## Task
Continue the text on the 1896–1897 airship sighting reports, starting right after its last sentence.

## Page text

The Sacramento Bee and the San Francisco Call reported the first sighting on November 18, 1896. A witness named R. L. Lowery described an alien craft powered by two men exerting themselves on bicycle pedals. Above the pedaling men, under the main body of the dirigible lay a passenger compartment, Some witnesses reported the sound of singing as the airship passed overhead.
The November 19, 1896 edition of the Stockton, California Daily Mail reported Colonel H. G. Shaw claimed that when driving his buggy through the countryside near Stockton he came across what appeared to be a landed spacecraft with a metallic surface, with no features other than a rudder, and pointed ends. He estimated the space craft was a diameter of 25 feet by about 150 feet in length. Three slender, 7-foot-tall space aliens emitting a strange warbling noise came out of the craft. The beings examined Shaw's buggy then tried to physically force Shaw into their airship. The aliens were said to give up after realizing they lacked the physical strength to force Shaw onto the ship. They climbed back into their airship, which lifted off the ground and sped out of sight.
The Albion Weekly News reported two witnesses saw an airship crash inches from where they were standing. The ship suddenly disappeared, with a man standing where the vessel had been. The airship pilot showed the men a small device which had enabled him to shrink the airship small enough to put it in his pocket.
On April 10, 1897 the St. Louis Post-Dispatch published an article reporting a witness, W. H. Hopkins, encountered a grounded airship about 20 feet in length and 8 feet in diameter near the outskirts of Springfield, Missouri.The spaceship was propelled by 3 large propellers and crewed by a beautiful nude woman and a bearded man, also nude.Hopkins attempted to communicate with the crew to ascertain their origins. Eventually they understood what Hopkins was asking and they both pointed to the sky and uttered something that sounded like the word Mars.
April 16, 1897 the Table Rock Argus reported a group of reliable witnesses saw an airship sailing overhead. It had a lot of passengers, including a woman tied to a chair and a man with a pistol guarding her.
The Center Farmer's Advocate published the April 19, 1897 account of Alexander Hamilton of Leroy, Kansas, who along with his son and a tenant, sighted an airship hovering over his cattle pen. A red cable from the space ship lassoed a heifer, but got entangled in the pen's fence. Hamilton’s attempts to free the cow were unsuccessful. He then cut a portion of the fence loose and the ship and cow rose off the ground and sailed away.
In 1897 the Washington Times speculated the airships were a reconnoitering party from Mars. The same year, the Saint Louis Post-Dispatch suggested these may be visitors from Mars, now fearful of invading the planet they have been seeking.
Here’s four sample of articles which appeared in the Chicago Tribune in 1897:
Mount Vernon, Illinois, April 15 — What appeared to have been the mysterious airship was seen here by more than 100 persons last night.

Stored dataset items
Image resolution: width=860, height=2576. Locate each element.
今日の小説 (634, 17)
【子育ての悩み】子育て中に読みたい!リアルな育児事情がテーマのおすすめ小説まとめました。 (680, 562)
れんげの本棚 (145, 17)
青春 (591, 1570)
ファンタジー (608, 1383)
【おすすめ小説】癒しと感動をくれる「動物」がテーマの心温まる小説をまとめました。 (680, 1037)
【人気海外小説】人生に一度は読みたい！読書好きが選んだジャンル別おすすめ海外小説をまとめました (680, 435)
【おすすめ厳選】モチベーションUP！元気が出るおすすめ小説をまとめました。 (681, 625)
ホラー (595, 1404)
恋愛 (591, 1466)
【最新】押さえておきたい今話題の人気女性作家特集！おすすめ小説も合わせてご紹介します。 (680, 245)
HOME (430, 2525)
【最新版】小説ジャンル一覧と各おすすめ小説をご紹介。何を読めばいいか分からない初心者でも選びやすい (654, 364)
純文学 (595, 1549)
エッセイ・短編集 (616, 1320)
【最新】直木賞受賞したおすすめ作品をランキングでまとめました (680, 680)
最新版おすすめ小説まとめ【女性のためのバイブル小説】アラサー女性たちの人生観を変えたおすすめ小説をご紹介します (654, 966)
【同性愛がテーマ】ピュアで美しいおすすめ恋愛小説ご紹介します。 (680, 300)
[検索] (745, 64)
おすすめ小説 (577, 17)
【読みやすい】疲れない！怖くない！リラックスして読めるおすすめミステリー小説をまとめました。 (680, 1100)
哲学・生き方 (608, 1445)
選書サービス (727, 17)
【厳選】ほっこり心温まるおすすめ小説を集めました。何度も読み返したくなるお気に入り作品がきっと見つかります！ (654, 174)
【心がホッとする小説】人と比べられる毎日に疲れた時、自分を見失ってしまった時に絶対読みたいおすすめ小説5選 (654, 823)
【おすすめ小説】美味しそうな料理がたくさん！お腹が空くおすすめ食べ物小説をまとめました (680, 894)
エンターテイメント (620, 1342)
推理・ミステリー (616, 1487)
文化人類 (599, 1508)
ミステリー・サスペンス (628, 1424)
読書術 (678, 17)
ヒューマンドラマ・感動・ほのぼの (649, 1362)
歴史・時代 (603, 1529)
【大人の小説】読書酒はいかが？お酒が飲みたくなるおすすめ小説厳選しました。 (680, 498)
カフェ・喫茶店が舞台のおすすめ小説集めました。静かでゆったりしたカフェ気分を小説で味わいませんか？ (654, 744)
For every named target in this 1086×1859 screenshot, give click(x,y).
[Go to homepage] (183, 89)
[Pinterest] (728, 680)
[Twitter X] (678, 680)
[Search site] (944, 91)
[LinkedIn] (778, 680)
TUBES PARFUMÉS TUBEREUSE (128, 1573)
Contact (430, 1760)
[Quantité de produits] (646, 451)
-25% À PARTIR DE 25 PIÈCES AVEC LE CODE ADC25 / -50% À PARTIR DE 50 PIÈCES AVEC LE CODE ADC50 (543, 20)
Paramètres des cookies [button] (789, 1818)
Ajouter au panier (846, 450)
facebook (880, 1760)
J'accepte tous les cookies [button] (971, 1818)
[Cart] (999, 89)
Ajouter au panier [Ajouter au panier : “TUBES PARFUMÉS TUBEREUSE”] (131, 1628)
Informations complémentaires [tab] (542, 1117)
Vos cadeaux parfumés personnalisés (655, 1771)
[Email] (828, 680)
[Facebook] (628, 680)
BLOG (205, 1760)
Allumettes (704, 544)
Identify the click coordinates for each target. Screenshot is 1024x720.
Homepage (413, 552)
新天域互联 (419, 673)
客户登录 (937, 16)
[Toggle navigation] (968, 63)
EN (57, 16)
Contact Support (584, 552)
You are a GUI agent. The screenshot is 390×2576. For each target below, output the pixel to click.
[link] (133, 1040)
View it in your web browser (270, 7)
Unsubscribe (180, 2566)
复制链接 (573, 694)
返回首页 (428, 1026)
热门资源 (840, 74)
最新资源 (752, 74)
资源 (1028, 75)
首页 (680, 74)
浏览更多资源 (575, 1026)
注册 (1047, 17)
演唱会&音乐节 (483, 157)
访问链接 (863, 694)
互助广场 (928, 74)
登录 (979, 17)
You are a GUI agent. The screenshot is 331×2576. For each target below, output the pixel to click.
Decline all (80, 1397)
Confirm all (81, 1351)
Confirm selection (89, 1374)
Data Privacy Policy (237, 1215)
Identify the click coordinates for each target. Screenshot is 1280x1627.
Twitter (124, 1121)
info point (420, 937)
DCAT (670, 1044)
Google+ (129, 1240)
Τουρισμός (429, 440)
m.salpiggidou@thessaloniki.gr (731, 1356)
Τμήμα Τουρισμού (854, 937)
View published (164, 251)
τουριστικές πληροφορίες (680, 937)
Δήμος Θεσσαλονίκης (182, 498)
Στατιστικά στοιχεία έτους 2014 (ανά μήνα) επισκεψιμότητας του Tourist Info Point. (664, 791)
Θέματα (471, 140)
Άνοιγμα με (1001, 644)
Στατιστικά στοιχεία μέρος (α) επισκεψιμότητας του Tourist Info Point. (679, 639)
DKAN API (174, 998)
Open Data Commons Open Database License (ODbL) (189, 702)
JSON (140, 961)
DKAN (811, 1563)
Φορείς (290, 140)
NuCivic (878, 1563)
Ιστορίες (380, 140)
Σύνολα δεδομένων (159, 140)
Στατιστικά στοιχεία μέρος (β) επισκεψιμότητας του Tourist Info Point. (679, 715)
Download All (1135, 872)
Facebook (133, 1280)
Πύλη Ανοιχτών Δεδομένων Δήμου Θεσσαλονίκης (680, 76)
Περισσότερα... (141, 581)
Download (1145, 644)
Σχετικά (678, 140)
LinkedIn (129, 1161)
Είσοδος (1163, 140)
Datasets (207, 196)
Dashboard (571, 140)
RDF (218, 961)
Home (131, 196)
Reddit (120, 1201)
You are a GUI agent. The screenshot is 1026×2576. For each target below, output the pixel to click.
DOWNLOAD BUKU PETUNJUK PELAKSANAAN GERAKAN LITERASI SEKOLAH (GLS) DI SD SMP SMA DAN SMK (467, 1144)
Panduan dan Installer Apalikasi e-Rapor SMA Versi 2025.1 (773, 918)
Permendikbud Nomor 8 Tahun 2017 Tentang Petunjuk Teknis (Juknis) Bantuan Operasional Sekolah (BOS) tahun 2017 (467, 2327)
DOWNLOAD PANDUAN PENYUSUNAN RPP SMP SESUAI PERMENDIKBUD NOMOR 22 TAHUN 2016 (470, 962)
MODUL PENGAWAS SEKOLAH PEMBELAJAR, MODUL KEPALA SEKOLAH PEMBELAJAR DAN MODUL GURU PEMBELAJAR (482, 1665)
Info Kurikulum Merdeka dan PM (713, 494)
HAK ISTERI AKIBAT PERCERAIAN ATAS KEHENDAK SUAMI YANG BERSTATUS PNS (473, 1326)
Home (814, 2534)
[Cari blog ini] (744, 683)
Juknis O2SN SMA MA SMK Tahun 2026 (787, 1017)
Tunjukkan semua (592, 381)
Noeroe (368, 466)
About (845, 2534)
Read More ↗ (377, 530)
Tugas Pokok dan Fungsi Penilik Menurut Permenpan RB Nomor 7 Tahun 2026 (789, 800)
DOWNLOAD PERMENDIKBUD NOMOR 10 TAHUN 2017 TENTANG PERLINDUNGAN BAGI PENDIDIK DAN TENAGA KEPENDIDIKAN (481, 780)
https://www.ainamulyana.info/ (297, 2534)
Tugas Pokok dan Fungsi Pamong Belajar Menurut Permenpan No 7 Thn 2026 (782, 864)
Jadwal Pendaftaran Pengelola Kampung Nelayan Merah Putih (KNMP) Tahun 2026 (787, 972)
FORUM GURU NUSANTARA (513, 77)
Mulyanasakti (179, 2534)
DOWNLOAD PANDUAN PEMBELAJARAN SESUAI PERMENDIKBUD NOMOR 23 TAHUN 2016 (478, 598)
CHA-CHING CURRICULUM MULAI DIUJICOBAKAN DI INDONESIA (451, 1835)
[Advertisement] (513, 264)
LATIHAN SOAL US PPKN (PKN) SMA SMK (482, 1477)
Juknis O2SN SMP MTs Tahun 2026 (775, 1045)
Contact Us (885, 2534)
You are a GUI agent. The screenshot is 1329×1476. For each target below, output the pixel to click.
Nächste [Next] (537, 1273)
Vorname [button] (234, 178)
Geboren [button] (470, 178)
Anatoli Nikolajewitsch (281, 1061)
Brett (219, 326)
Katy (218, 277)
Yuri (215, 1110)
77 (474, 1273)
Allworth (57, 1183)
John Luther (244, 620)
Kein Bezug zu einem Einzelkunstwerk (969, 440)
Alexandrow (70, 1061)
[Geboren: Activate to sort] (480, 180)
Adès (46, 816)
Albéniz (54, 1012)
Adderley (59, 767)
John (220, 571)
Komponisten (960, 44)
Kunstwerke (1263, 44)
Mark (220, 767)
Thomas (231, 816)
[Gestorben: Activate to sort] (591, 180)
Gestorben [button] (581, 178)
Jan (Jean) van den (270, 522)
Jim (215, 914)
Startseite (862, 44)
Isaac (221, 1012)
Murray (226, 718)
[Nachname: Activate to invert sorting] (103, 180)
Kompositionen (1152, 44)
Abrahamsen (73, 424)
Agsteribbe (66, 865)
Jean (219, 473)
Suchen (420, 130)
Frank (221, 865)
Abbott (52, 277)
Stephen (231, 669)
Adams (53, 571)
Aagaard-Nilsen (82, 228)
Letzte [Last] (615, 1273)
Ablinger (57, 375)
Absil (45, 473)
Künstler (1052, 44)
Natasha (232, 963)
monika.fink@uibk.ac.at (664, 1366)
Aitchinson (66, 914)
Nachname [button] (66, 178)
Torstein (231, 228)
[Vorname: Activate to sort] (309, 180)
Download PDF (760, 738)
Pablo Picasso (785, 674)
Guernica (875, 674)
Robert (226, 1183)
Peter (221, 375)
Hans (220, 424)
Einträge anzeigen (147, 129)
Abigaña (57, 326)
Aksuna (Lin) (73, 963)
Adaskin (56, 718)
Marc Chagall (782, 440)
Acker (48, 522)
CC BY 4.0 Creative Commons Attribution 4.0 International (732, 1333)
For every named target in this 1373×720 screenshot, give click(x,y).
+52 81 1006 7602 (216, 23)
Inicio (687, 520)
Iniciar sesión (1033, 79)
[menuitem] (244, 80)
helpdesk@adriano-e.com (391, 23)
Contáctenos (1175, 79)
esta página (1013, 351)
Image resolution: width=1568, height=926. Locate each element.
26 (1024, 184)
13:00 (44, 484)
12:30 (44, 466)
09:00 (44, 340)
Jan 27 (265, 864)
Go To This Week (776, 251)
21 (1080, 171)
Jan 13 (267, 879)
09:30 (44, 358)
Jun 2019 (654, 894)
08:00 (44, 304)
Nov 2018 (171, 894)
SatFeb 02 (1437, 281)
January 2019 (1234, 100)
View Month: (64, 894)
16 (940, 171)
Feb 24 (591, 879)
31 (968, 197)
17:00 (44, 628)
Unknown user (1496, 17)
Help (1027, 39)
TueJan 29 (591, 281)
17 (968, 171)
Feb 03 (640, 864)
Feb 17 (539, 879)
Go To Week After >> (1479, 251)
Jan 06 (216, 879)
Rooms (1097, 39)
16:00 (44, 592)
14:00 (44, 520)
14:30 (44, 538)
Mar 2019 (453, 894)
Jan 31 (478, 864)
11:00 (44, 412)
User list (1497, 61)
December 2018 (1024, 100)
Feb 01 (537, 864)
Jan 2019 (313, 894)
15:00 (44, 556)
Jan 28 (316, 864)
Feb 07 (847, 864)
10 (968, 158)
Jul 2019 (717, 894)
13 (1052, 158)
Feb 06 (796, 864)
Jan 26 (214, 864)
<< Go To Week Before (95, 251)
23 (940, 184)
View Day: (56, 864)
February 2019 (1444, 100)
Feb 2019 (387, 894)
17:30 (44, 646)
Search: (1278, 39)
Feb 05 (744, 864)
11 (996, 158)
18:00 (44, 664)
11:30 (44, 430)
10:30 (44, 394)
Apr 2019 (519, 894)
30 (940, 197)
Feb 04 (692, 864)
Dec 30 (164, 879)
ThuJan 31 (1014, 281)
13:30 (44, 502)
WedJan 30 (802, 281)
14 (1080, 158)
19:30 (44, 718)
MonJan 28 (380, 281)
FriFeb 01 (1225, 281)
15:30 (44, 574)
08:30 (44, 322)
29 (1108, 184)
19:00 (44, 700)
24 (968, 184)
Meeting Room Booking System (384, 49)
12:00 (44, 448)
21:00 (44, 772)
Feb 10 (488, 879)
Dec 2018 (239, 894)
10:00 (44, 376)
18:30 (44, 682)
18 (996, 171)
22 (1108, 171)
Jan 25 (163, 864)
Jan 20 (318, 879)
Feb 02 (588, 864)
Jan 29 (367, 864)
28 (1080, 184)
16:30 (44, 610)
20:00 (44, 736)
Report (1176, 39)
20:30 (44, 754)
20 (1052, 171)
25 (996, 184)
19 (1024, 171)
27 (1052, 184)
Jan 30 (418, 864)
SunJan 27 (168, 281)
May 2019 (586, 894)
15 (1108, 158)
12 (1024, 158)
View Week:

## Task response
Carlyle, Ill., April 15 — The airship was spotted this evening travelling fast in a northwestern course.
Quincy, Ill., April 15. — The Wabash passenger train which arrived here at 10 o'clock tonight raced for 15 minutes with the alleged airship. They first sighted it near Perry Springs, 52 miles east of Quincy. All of the passengers saw it, but all they could see was two lights, one white, the other red.
Hillsboro, Ill., April 15 —the airship was seen in the western heavens by a number of reputable citizens last evening.
My favorite report is the UFO crash in Aurora Texas in 1897. A cigar-shaped airship plowed through a windmill, destroying it. The good folk of Aurora discovered a space alien inside, who died upon impact. They gave him a Christian burial. Someone stole the space alien’s tombstone but the state of Texas erected a historical marker at the cemetery, which reads, “This site is also well known because of the legend that a spaceship crashed nearby in 1897 and the pilot, killed in the crash was buried here.” The Dallas Morning News printed the story, stating an airship hit the tower of Judge Proter’s windmill, blew into pieces in a terrific explosion scattering parts of the UFO over several acres, wrecking the windmill and water tank, and destroying the Judge’s flower garden. The newspaper reported that the pilot, the only one in the spaceship, died upon impact and though his body was badly disfigured it was evident he was not an inhabitant of this world.
An interesting aspect of the Great Airship Scare was a rumor that the space ships were the invention of some genius who wasn't ready to announce his creation to the public. Thomas Edison was widely speculated to be the mind behind the airships and in 1897, to quiet the rumors, he issued a statement denying all responsibility.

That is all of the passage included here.